■ **Data items**
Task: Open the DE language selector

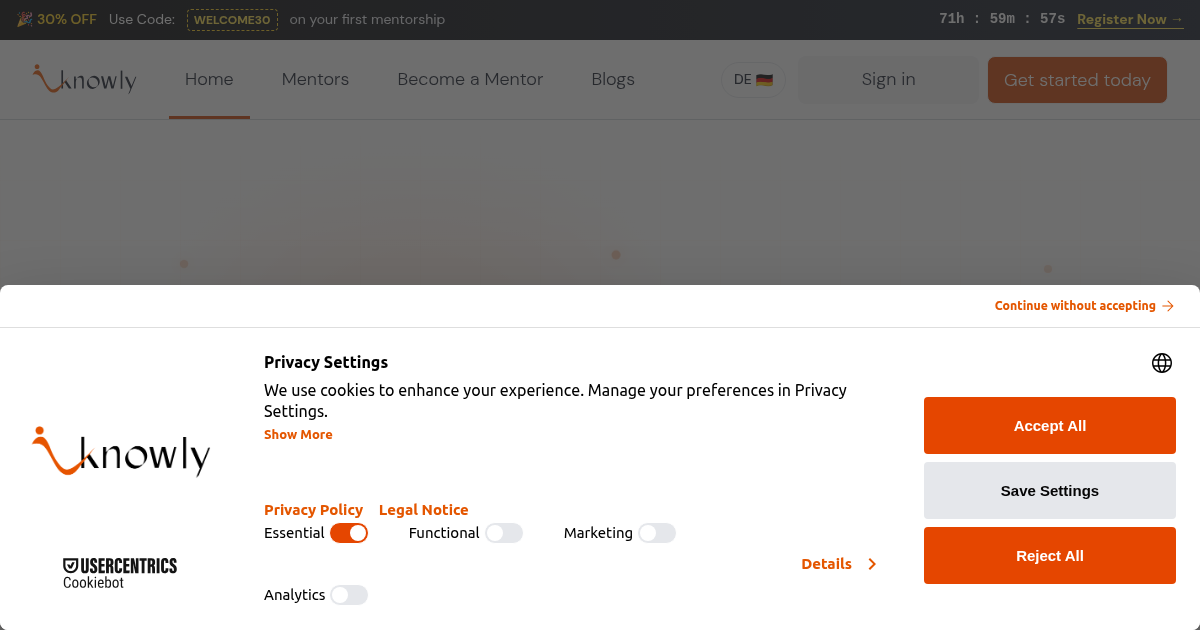Action: [753, 80]
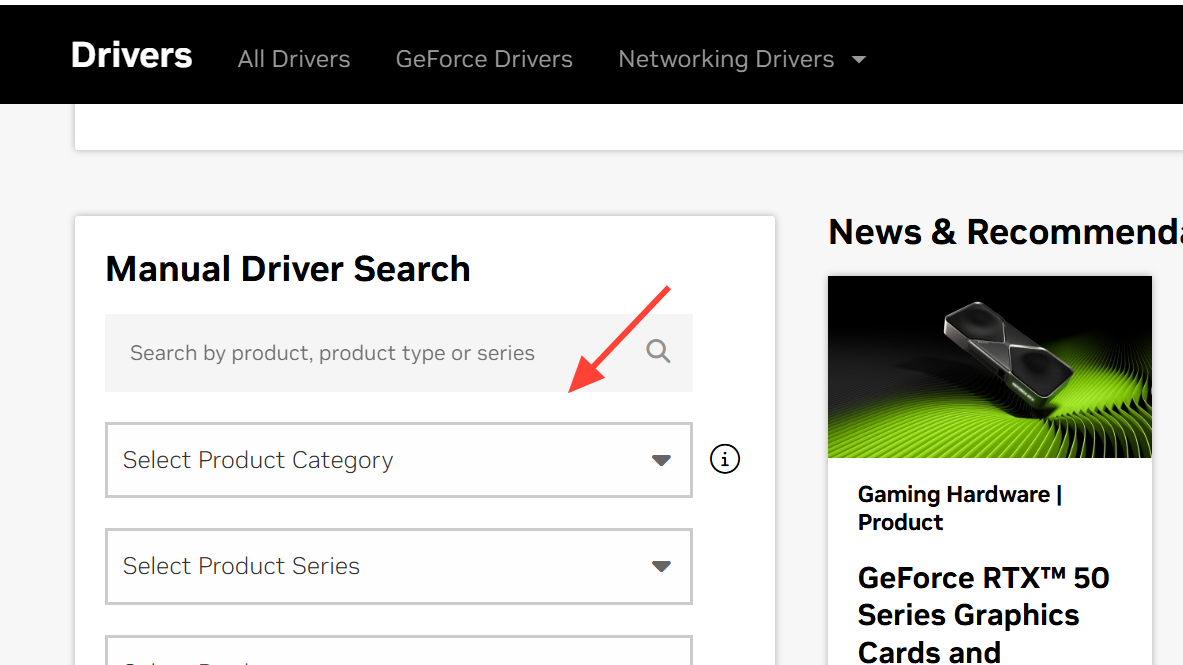Image resolution: width=1183 pixels, height=665 pixels.
Task: Click the Drivers page title
Action: (x=131, y=55)
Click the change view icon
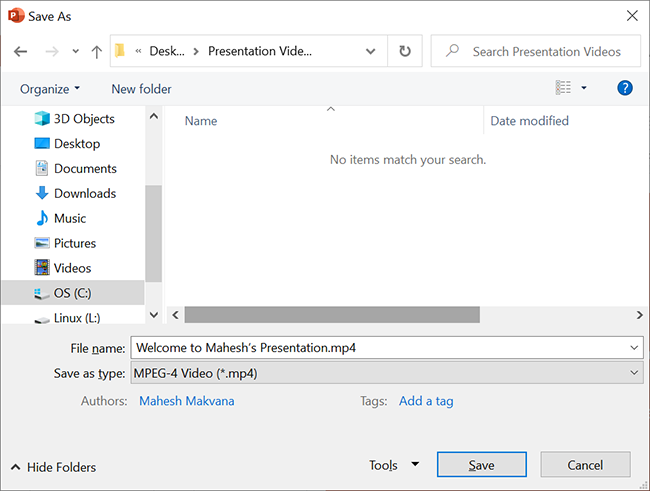 [x=564, y=88]
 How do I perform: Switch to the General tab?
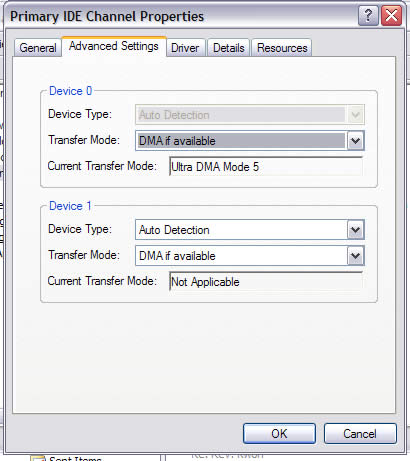pyautogui.click(x=38, y=48)
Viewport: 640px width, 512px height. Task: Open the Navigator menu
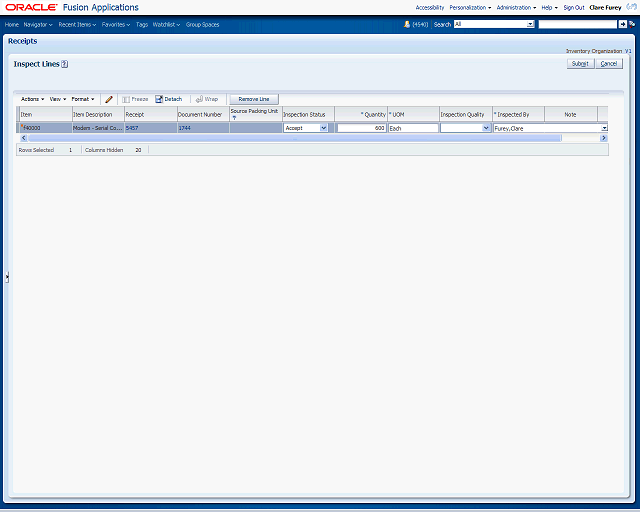tap(39, 24)
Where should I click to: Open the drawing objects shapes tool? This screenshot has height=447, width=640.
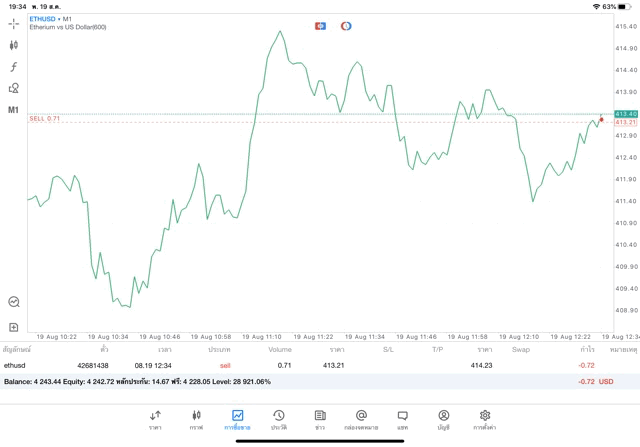pyautogui.click(x=14, y=88)
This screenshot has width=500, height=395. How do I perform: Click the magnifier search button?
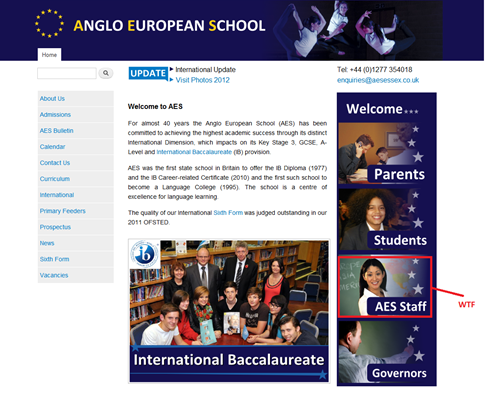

■ **Exercise directions**
With the pictures omitted, give every line above again exactly.

■ **Response to the task**
Task: Open the DE language selector

Action: [753, 80]
Image resolution: width=1183 pixels, height=665 pixels.
Task: Click the Drivers page title
Action: (x=131, y=55)
Click the change view icon
 [x=564, y=88]
 How do I perform: Switch to the General tab?
pyautogui.click(x=38, y=48)
Viewport: 640px width, 512px height. Task: Open the Navigator menu
tap(39, 24)
Where should I click to: Open the drawing objects shapes tool? This screenshot has height=447, width=640.
pyautogui.click(x=14, y=88)
This screenshot has width=500, height=395. How do I perform: Click the magnifier search button?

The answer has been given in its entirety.